Asked about his attitude to nature, Mr. K said: ‘Now and then I like to see a few trees on coming out of the house particularly because they achieve such a special degree of reality by looking so different according to the time of day and season. Also, as time goes on, we city dwellers get dazed by never seeing anything but use-objects, such as houses and railways which, if unoccupied, would be empty, if unused, meaningless. Our peculiar social system allows us to regard even human beings as such use-objects; and so trees, at any rate for me, since I am not a carpenter, have something soothingly independent about them, outside myself, and as a matter of fact I hope that for carpenters, too, they have something about them which cannot be put to use’ (Brecht 1961: 110).

Environmental ethics as an autonomous academic field, however, began only around 1970, as the threat to the natural livelihood of humans from pollution and ecological destruction became obvious. It was only then that the scientific exploration of complex natural systems (ecology and ecosystem research) and interactions between ecosystems and economies had progressed far enough so that arguments from environmental ethics could now also be backed up scientifically. Resource ethics especially, but also landscape ethics, experienced an immense upswing in the context of ‘ecological ethics’.
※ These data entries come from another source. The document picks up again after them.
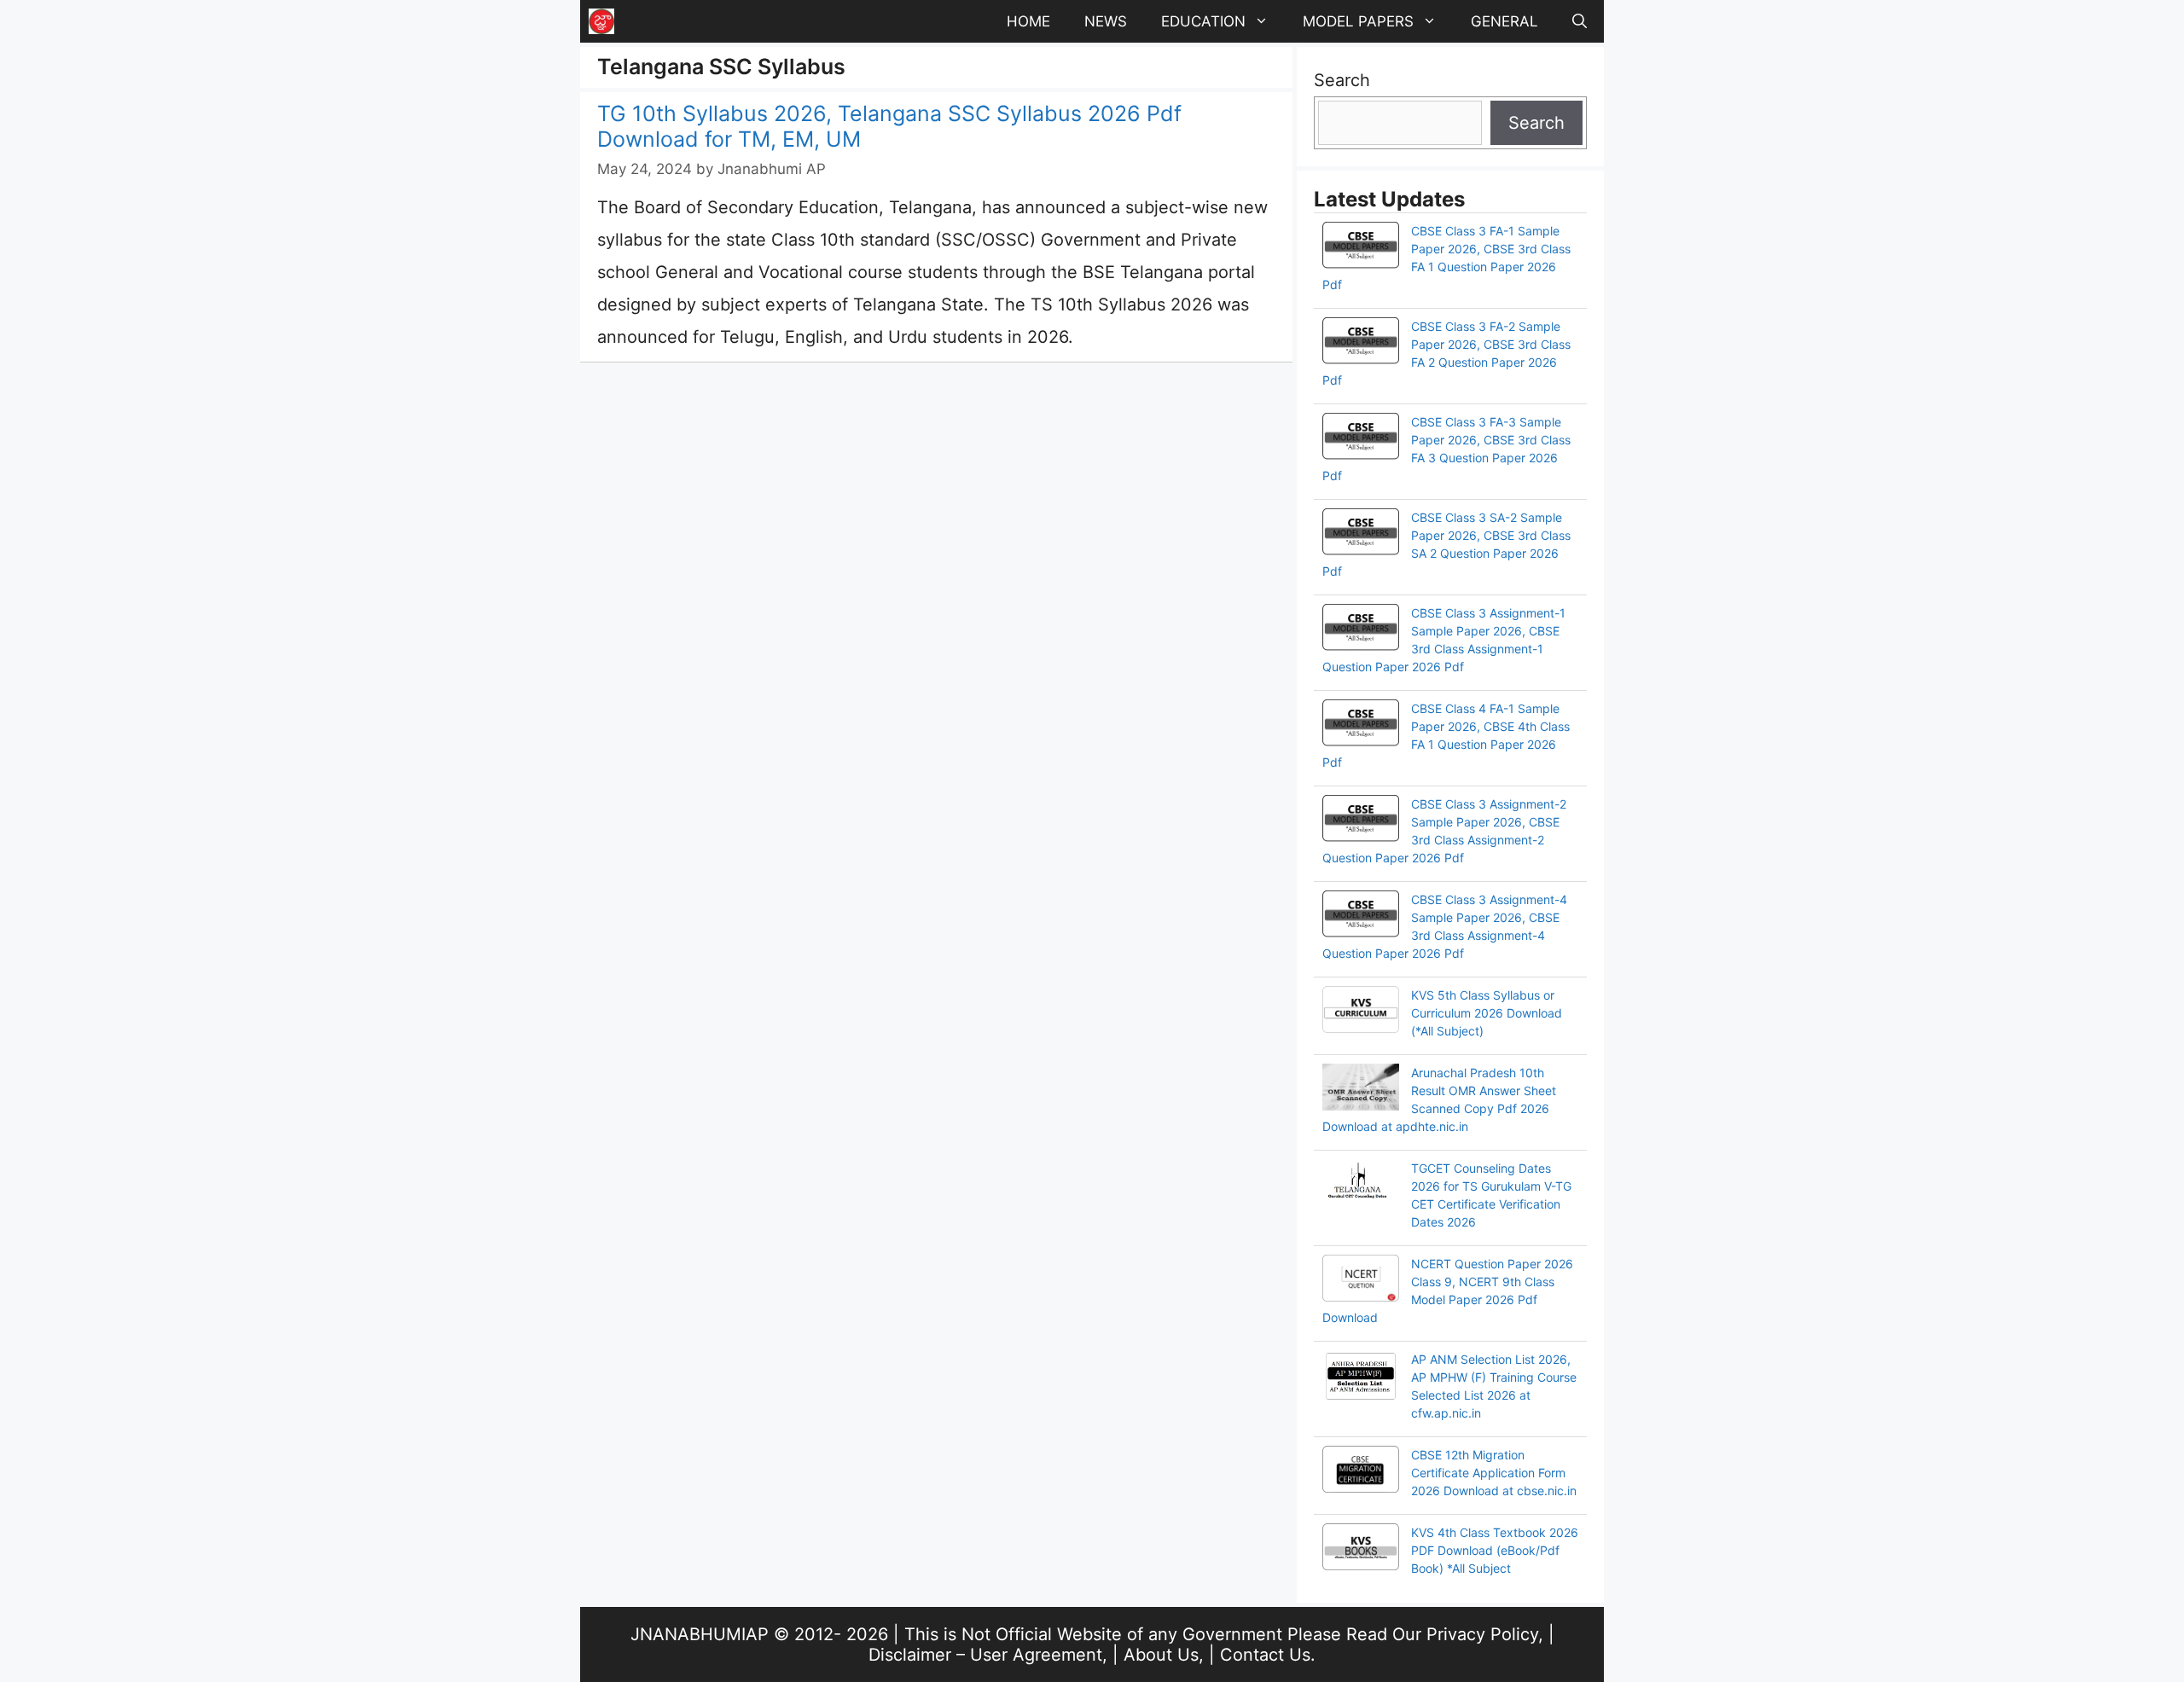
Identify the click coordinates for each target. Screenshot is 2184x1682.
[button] (1579, 21)
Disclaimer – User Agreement (985, 1654)
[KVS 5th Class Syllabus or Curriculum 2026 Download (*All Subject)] (1360, 1011)
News (1105, 21)
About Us (1161, 1654)
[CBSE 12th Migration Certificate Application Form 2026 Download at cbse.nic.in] (1360, 1471)
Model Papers (1358, 21)
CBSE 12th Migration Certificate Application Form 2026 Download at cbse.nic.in (1494, 1472)
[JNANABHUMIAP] (601, 21)
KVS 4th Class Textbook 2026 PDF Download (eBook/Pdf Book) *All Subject (1494, 1550)
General (1504, 21)
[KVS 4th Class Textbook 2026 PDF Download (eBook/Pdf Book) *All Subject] (1360, 1549)
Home (1028, 21)
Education (1203, 21)
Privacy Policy (1482, 1634)
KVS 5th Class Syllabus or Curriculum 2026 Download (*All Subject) (1486, 1013)
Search (1342, 80)
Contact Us (1265, 1654)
This development was accompanied by a strong change of public awareness towards a distinct environmental consciousness. For the first time the green movement was able to articulate its protest against the destruction and the blight of the natural environment by founding green parties. Many of them were elected into their national parliaments and so could work politically.

At that time it became very obvious to many people around the globe, that the reflection on the relationship between humans, society and nature should be an integral part of all ethics. Animal protectionists could now exert their concern for better protection of sentient animals more effectively: this pertained to the treatment of animals in agriculture (animal husbandry) and in research (animal experiments), but also included an understanding that the continuing (danger of) extinction of species (birds, whales, big apes, etc.) needed to be stopped. The demand for the ethically appropriate treatment of animals and for the protection of endangered species, as well as significant ecosystems (e.g. tropical rainforests) that contribute to the world climate as well as providing a habitat, became unmistakable.

It is clear that a conflict within environmental ethics between an anthropocentric and a physiocentric ethics was bound to happen. How are the particular interests of humans and animals (plants, biotopes, species, etc.) to be ethically weighed against each other? In which cases do the interests of humans have to take second place to the interests of other living beings? Environmental ethicists have not only to assert their demands against economic and social interests but also to crusade in internal conflicts for the ‘right’ environmental ethics.